Call it what you will: op art, optical art, illusion, etc.. We do not like it. Do not sympathize with this idea of artists challenge our gaze. The thing is boring, redundant, empty of content and game established between work and viewer ceases to be funny after three minutes. Not to mention the hoax that is looking for a seeming reality - and that's not such a union of art with life, yada yada yada? No, not that. Not the same thing. Here we are talking about equations mathematical, optical effects and other "mysterious". Uuuuh ... Everything to deceive the viewer. Spend time decoding what is background and purpose? But what for, anyway? Our skepticism regarding the op-art cools, however, when we look at one or a Vasarely Bridget Riley, but ... and the rest? A waste of time, a complete emptiness, an incurable cancer. In short, everything leads us to question our view, the image that is decoded by the brain and the way they process this information, we do not care. At least when presented that way. Marcel Duchamp was right in 1966, when it foretold a great future to op art.
And it was everything we feel when we visited the exhibition "Revolution Kinetic" at Museu do Chiado, which ended in the past 16 days. The exhibition, which also had some Portuguese artists as Nadir Afonso, Eduardo Nery or René Bertholo, merely presenting a series of historical names of the movement. Got away to the rotoreleifs Duchamp's obviously stuck there do not really know how or why. And also do not see why, after all, did not rescue recent examples, and equally valid, the movement. So suddenly, we remember a Ross Bleckner or a Philip TAAF, for example. Finally, a loss time. And voila, they can close shop already distill our hate.


Bridget Riley

Thursday, June 19, 2008

Fobo Ru????????????? Milena Velba

"Territorial Pissings" on PLATFORM HANDGUN



Says Wikipedia: "apartheid (" separate life ") is an African word, legally adopted in 1948 in South Africa, to designate a second scheme which whites had the power and the remaining people were forced to live separately, according to rules that prevented them from being true citizens. "

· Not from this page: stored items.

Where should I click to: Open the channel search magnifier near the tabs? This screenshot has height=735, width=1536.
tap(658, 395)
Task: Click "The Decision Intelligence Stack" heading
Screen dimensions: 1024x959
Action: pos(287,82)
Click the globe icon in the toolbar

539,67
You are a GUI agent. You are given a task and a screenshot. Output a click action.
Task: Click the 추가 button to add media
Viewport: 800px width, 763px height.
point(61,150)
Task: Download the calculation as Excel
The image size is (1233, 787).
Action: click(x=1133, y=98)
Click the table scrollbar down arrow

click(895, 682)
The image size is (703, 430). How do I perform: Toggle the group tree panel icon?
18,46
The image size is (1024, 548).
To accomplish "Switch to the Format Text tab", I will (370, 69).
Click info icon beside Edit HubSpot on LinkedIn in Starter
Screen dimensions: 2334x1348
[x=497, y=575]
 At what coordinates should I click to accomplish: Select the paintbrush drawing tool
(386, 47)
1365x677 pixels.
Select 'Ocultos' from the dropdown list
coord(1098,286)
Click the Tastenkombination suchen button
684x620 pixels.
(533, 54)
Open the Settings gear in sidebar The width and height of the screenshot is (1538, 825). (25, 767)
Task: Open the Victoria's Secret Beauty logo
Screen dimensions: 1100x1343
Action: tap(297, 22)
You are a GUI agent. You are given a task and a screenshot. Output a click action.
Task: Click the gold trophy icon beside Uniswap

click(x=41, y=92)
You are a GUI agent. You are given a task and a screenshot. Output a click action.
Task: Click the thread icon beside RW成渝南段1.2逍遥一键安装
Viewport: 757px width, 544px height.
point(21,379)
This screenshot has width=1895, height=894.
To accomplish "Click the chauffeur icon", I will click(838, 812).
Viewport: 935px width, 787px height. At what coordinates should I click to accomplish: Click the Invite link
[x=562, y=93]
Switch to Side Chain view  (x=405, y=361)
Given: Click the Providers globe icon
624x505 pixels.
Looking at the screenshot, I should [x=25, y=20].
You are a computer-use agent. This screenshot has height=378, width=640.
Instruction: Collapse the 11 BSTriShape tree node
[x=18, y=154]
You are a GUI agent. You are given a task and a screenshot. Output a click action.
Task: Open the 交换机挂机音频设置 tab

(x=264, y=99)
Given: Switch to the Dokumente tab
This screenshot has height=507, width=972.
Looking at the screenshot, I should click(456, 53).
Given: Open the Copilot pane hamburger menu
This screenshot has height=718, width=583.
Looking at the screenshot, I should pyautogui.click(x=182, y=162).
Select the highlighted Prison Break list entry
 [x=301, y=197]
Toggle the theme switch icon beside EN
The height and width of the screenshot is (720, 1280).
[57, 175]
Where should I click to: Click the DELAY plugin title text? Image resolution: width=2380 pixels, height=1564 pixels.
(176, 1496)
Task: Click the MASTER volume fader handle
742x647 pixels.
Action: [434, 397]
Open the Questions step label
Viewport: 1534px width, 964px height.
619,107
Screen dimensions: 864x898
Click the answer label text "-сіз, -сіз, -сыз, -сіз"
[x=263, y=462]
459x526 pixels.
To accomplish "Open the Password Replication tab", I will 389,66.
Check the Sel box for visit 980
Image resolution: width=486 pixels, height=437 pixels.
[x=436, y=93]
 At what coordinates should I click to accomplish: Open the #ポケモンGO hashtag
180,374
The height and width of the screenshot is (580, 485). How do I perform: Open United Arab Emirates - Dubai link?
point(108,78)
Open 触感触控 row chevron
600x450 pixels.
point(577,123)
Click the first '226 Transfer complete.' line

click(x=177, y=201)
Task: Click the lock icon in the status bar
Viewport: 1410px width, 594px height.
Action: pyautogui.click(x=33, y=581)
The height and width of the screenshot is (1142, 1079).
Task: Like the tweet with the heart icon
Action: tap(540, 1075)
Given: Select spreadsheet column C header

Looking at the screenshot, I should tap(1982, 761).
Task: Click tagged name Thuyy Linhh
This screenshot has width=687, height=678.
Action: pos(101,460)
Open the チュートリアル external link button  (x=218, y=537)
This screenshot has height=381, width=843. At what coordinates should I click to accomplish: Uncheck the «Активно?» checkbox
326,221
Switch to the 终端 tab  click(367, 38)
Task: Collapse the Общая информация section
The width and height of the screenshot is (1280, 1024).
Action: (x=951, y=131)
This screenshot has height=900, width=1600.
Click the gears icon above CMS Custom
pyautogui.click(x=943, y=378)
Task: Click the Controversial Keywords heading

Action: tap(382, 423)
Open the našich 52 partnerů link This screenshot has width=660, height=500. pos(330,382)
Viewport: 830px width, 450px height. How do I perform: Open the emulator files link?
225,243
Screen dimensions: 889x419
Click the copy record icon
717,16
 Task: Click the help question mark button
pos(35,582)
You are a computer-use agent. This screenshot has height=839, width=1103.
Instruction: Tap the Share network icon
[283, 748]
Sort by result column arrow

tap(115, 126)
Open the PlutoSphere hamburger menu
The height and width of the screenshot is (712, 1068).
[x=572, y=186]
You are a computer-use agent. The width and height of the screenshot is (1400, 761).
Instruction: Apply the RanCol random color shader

serves up the prelude to explain exactly what? To explain "Territorial Pissings," a group exhibition inspired by the music of Nirvana with the same name, organized by the "Platform for Contemporary Art Revolver" and reflected in VPF CreamArt Gallery (Rua da Boavista, n º 84 - Lisbon) until next July 31. Ana Cardoso, Sergio Costa, Susana Guardado, Tatiana Macedo, Carlos Rosa and Sandra Day In addressing the issue through "a clear analogy to the behavior of an animal survival, using various media and viewpoints.
this set, highlight the series of photos of Tatiana Macedo - "Watchmen" - composed of a series of portraits of supervisors of museums, perhaps a clever way to speculate on the possible aesthetic sensibilities of an involuntary spectator. Or, if you will, a portrait of someone ready to judge the value of carefree, a new way of (not) looking at art; Carlos In an installation presented symbolically accessible and able to elicit an exchange of ideas relevant in the line of "Ravine" presented there are a couple of months in the gallery Peter Serrenho. It is again a job with a view or interpretation one way at first glance seems airtight, easy to read but after the first impact, which promotes a word game intelligently and effectively, the video of Susana Guardado is perhaps the most ambitious Exposure - a set of versions of Nirvana's music, performed by musicians such as Error!, Victor Street Black or Bambi, with the right visual record of the process of composition and interpretation. It is, at bottom, a set of reactions to a stimulus. A raw picture of an indulgent and potentially world seen from various angles. A hymn to the difference, but asking for more tolerance. It should go take a leap.